MATERIAL TO PROCESS:
+-------+

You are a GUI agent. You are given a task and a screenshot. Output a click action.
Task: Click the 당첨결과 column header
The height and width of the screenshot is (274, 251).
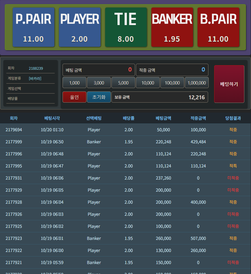click(233, 118)
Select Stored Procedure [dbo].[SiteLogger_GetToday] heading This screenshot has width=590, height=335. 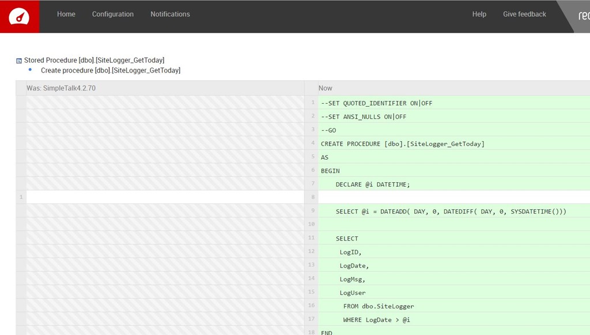(x=94, y=60)
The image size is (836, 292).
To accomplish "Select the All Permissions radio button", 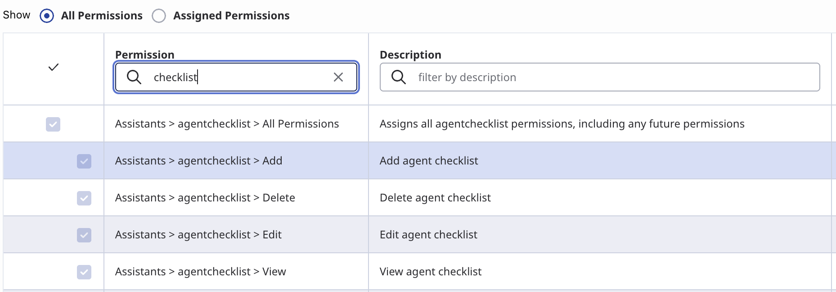I will 47,16.
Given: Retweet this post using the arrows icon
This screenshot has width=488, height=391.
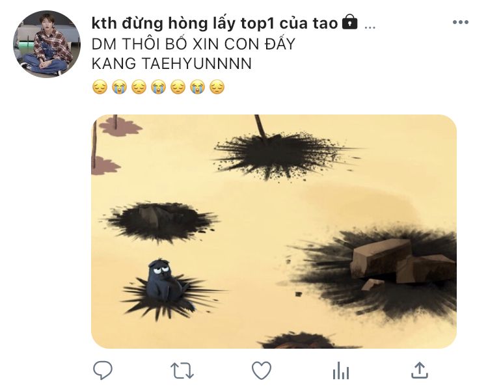Looking at the screenshot, I should (182, 370).
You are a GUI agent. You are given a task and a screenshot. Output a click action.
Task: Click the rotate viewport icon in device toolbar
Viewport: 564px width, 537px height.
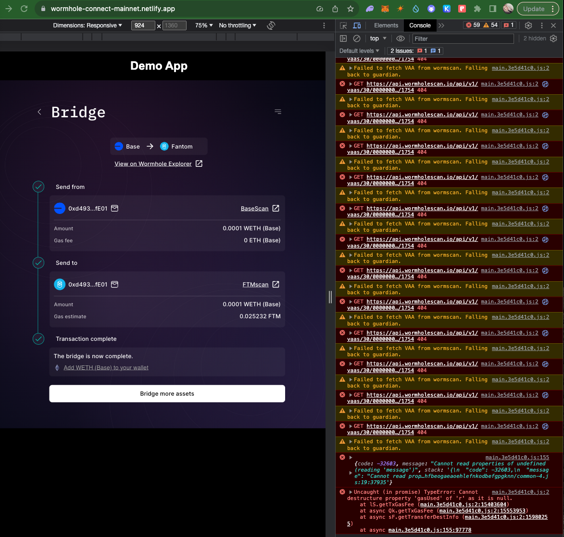[x=271, y=25]
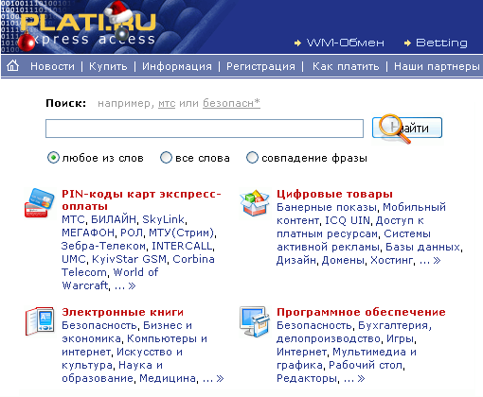Select the "любое из слов" radio option
The width and height of the screenshot is (483, 397).
coord(53,157)
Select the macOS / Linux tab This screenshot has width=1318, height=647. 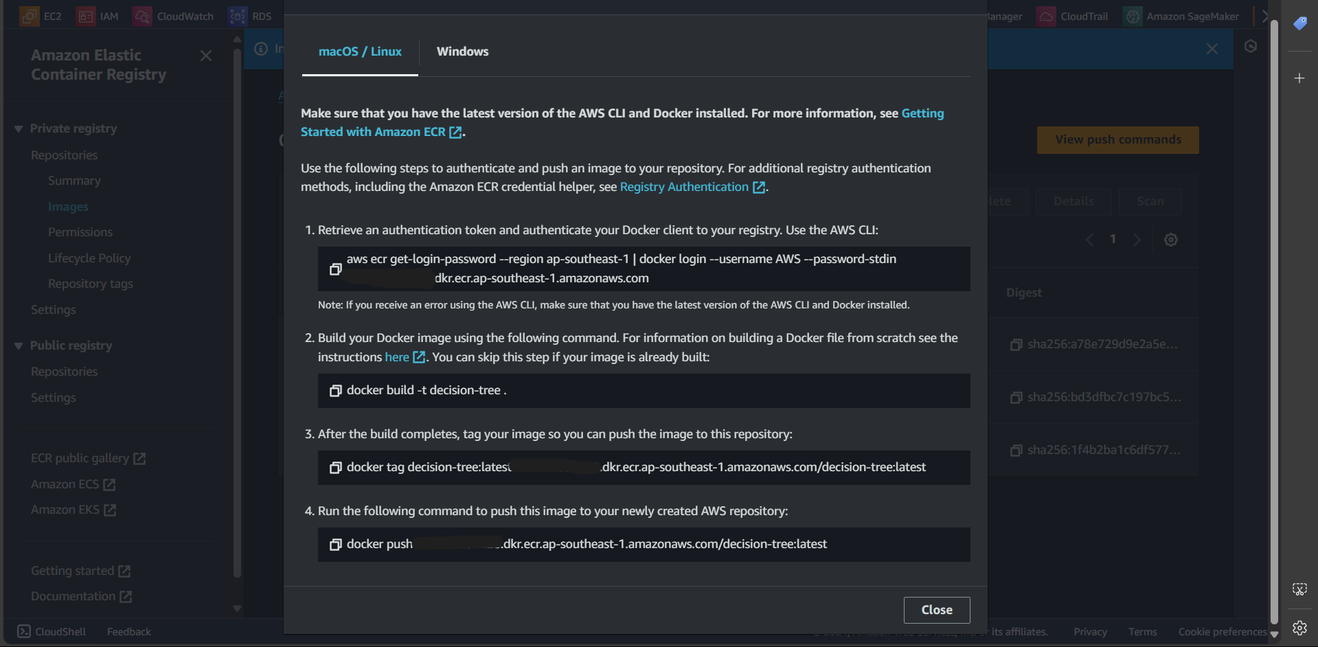pos(360,52)
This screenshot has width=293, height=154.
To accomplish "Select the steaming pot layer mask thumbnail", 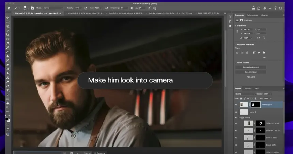I will tap(256, 105).
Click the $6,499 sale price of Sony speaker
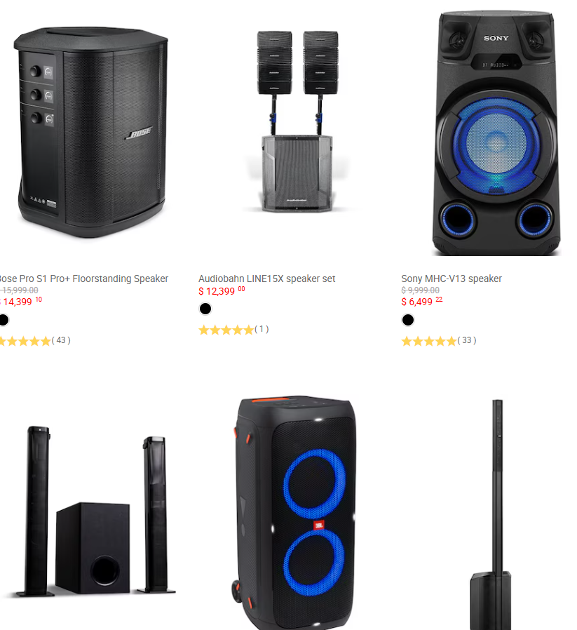This screenshot has height=630, width=577. [x=422, y=302]
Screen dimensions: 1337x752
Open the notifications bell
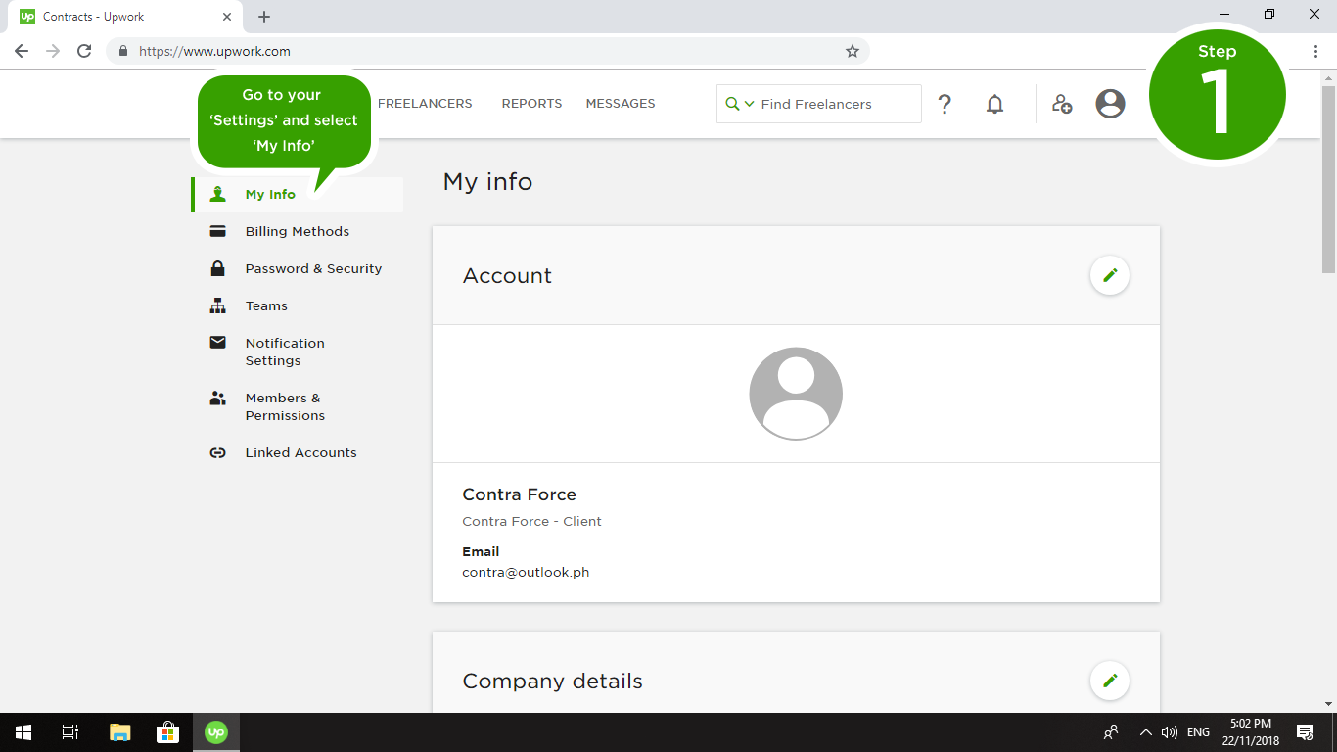point(994,104)
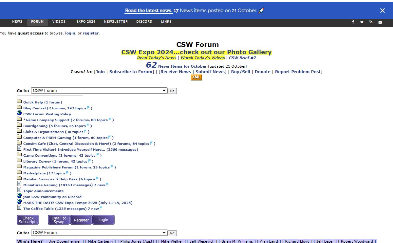Viewport: 393px width, 243px height.
Task: Select the Newsletter nav item
Action: pyautogui.click(x=116, y=22)
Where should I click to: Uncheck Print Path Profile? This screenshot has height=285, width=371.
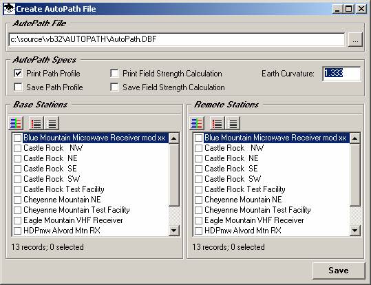pos(18,74)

+-------+

AIM OF THE EXERCISE:
In the records above, locate each line with the word "icon". Copy all such lines.

OUTPUT FOR THIS EXERCISE:
Given: Retweet this post using the arrows icon
Task: Click the rotate viewport icon in device toolbar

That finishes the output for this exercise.